La curatela è legittimata ad agire contro la banca responsabile di aver danneggiato il patrimonio della società fallita, in concorso con i suoi amministratori, avendo erogato credito in condizioni di accertata perdita del capitale sociale e in carenza di adeguata valutazione del merito creditizio e, a tal proposito, il curatore può allegare sia il danno diretto subìto dall'impresa a causa del finanziamento, sia il pregiudizio sofferto dall'intero ceto creditorio, senza la necessità che l'azione venga promossa congiuntamente contro l'istituto di credito e (se l’impresa era una società) gli amministratori.
Sussiste una responsabilità concorrente della banca, ai sensi dell’art. 2055 c.c., nella mala gestio degli amministratori per aver provocato l’aggravamento del dissesto per richiesta e concessione abusiva di credito (volta a soddisfare un interesse della banca a danno degli altri creditori), mentre non integra una ipotesi di responsabilità concorrente la concessione abusiva del credito in sé, causata da una inadeguata valutazione del rischio creditizio.

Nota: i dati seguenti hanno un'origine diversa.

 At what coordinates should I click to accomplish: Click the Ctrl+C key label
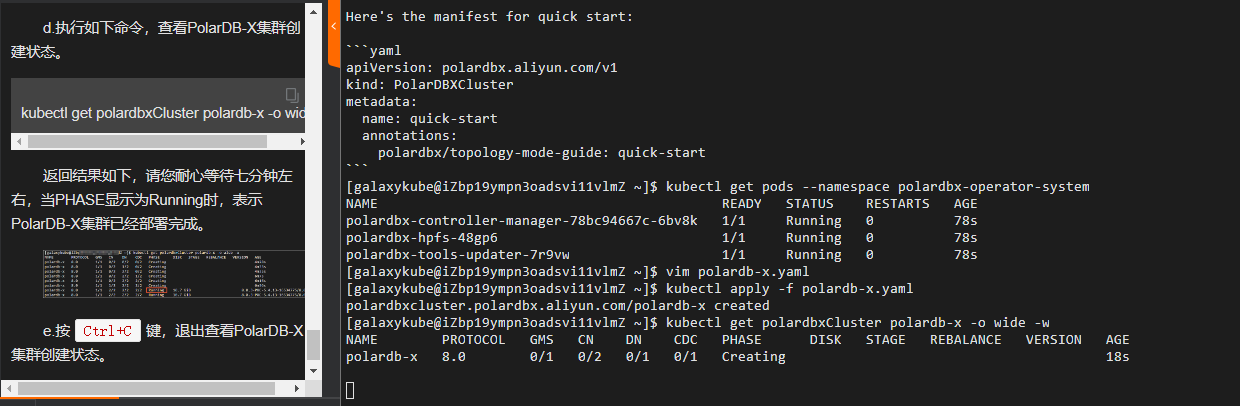coord(108,331)
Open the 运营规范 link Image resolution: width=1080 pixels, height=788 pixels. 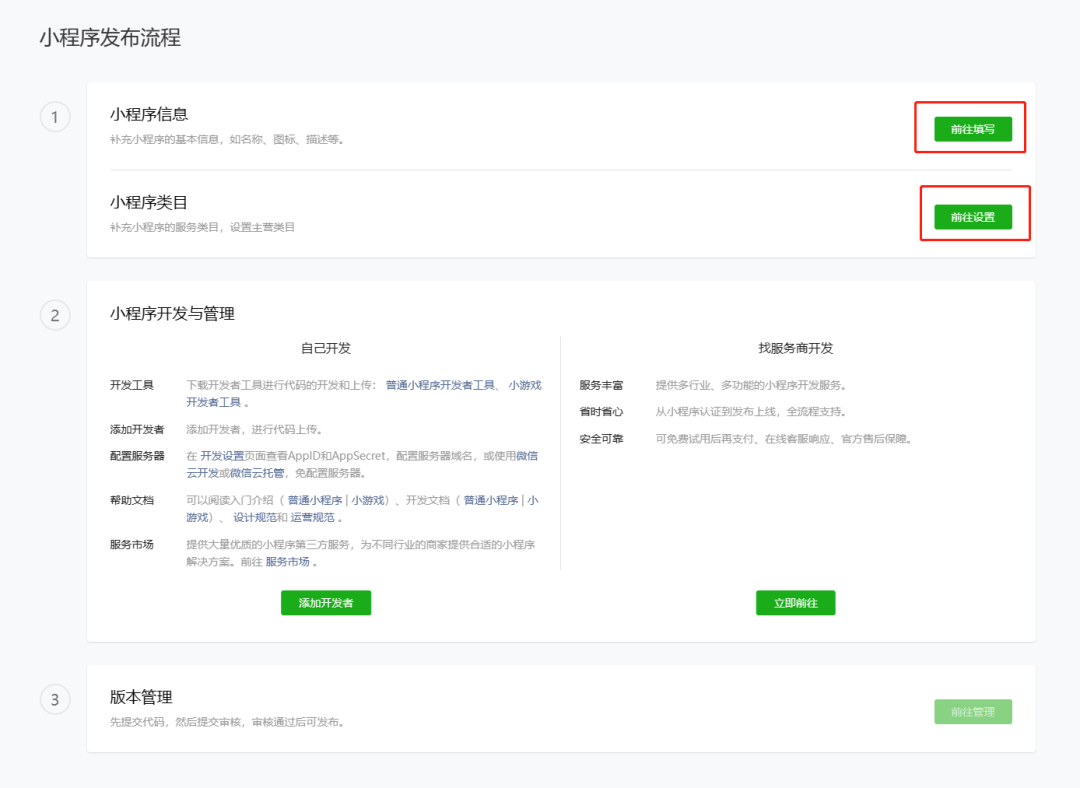[312, 518]
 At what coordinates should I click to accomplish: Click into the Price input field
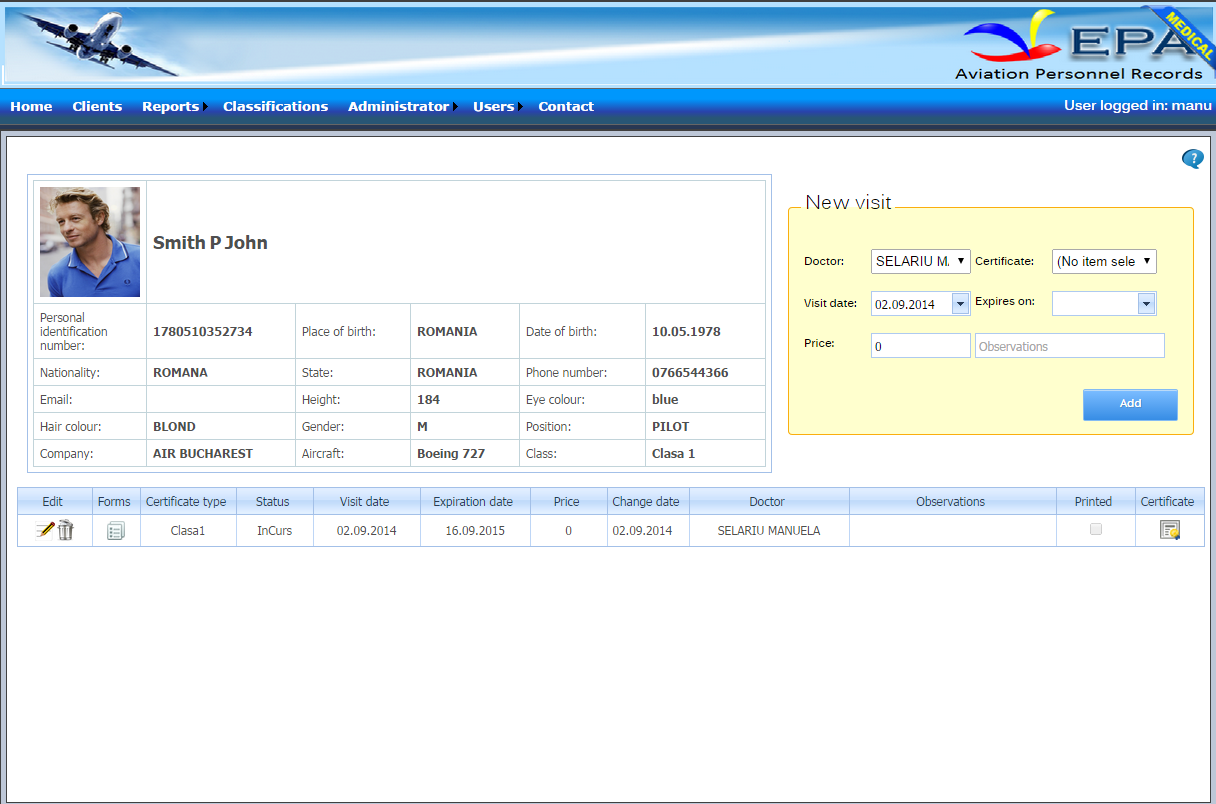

Al fine di stabilire se la perdita dell’esercizio abbia eroso il capitale sociale, riducendolo al di sotto di un terzo (con le conseguenze di cui all’art. 2446 c.c.), è necessario considerare la perdita eccedente le riserve esistenti in bilancio. Nello svolgere tale analisi, è necessario tener conto della c.d. gerarchia delle riserve: dapprima si ricorre alle riserve maggiormente disponibili sino ad arrivare alle riserve meno disponibili: 1) riserve facoltative e straordinarie; 2) riserve statutarie; 3) riserva da rivalutazione; 4) versamento in conto capitale da parte dei soci; 5) riserva legale; 6) capitale sociale.
La fattispecie dell’abuso di maggioranza deve ritenersi riconducibile alla violazione del principio di correttezza desumibile in via generale dall’art. 1175 c.c., operante anche nel settore societario e a cui debbono attenersi i soci. Imponendo la correttezza dell’agire della maggioranza, l’art. 1175 c.c. funge da limite intrinseco al principio maggioritario consentendo di censurare forme distorte di esercizio dei poteri della maggioranza a detrimento della minoranza integranti, appunto, l’abuso di maggioranza.
Tale abuso non consiste, dunque, nel fatto che la delibera adottata dalla maggioranza possa comportare vantaggi per detta maggioranza e/o sacrificio di interessi della minoranza, poiché ciò è connaturato al principio maggioritario stesso. Non è consentito al giudice di operare un sindacato volto a verificare se tra le varie opzioni e interessi sul campo, in relazione ad una delibera adottata a maggioranza, siano preferibili l’opzione e gli interessi perseguiti dalla maggioranza con il suo deliberare, piuttosto che le contrapposte opzioni e interessi della minoranza. Ciò che va verificato, piuttosto, è se il principio maggioritario sia stato piegato sic et simpliciter ad avvantaggiare del tutto ingiustificatamente i soci di maggioranza e ledere altrettanto ingiustificatamente gli interessi del socio di minoranza in violazione del limite interno dato dalla regola della correttezza.